Expert Committee Recommendations for using A1c for the Diagnosis of Diabetes: Diabetes Care, August 2009
There is no single assay related to hyperglycemia that can be considered the gold standard, as it relates to the risk for microvascular or macrovascular complications.
A measure that captures chronic glucose exposure is more likely to be informative regarding the presence of diabetes than is a single measure of glucose.
The A1c assay provides a reliable measure of chronic glycemia and correlates well with the risk of long-term diabetes complications.
The A1c assay (standardized and aligned with the Diabetes Control and Complications Trial/UK Prospective Diabetes Study assay) has several technical, including preanalytic and analytic, advantages over the currently used laboratory measurements of glucose.
For the reasons above, the A1c assay may be a better means of diagnosing diabetes than measures of glucose levels.

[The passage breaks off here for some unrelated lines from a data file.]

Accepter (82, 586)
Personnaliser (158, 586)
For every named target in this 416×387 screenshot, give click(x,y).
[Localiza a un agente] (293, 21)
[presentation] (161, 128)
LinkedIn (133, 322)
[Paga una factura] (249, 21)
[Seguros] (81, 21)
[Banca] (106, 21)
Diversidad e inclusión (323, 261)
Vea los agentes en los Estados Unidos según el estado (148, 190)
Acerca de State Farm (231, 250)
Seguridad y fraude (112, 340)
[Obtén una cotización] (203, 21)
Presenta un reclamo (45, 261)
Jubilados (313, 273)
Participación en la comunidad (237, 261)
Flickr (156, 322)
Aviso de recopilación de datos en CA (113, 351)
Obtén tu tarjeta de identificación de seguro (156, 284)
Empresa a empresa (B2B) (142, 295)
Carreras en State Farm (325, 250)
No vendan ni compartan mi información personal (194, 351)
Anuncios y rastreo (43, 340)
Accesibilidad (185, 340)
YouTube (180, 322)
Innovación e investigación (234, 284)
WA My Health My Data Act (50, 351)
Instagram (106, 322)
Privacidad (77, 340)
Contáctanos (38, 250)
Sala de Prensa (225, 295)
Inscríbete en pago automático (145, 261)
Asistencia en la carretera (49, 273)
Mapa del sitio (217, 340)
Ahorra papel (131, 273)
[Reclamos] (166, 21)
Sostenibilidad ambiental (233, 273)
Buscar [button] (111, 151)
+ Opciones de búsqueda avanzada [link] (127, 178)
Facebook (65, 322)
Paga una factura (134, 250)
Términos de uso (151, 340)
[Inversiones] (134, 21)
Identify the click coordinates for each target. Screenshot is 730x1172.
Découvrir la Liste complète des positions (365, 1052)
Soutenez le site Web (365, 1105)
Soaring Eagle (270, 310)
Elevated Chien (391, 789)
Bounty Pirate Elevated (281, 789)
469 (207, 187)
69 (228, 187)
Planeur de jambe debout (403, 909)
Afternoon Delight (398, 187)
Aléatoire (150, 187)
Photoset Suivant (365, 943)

The diagnosis of diabetes is made if the A1c level is >=6.5%. Diagnosis should be confirmed with a repeat A1c test unless clinical symptoms and glucose levels >200 mg/dl (>11.1 mmol/l) are present.
If A1c testing is not possible owing to patient factors that preclude its interpretation (e.g., hemoglobinopathy or abnormal erythrocyte turnover) or to unavailability of the assay, previously recommended diagnostic measures (e.g., FPG and 2HPG) and criteria should be used. Mixing different methods to diagnose diabetes should be avoided.
In children and adolescents, A1c testing is indicated when diabetes is suspected in the absence of the classical symptoms or a plasma glucose concentration >200 mg/dl (>11.1 mmol/l).
The diagnosis of diabetes during pregnancy, when changes in red cell turnover make the A1c assay problematic, will continue to require glucose measurements.
For the Identification of Individuals at High Risk for Diabetes
Individuals with an A1c level >=6% but <6.5% are likely at the highest risk for progression to diabetes, but this range should not be considered an absolute threshold at which preventative measures are initiated.
The classification of subdiabetic hyperglycemia as pre-diabetes is problematic because it suggests that all individuals so classified will develop diabetes and that individuals who do not meet these glycemia-driven criteria (regardless of other risk factor values) are unlikely to develop diabetes -- neither of which is the case. Moreover, the categorical classification of individuals as high risk (e.g., IFG or IGT) or low risk, based on any measure of glycemia, is less than ideal because the risk for progression to diabetes appears to be a continuum. The glucose-related terms describing subdiabetic hyperglycemia will be phased out of use as clinical diagnostic states as A1c measurements replace glucose measurements for the diagnosis of diabetes.
When assessing risk, implementing prevention strategies, or initiating a population-based prevention program, other diabetes risk factors should be taken into account. In addition, the A1c level at which to begin preventative measures should reflect the resources available, the size of the population affected, and the anticipated degree of success of the intervention. Further analyses of cost-benefit should guide the selection of high-risk groups targeted for intervention within specific populations.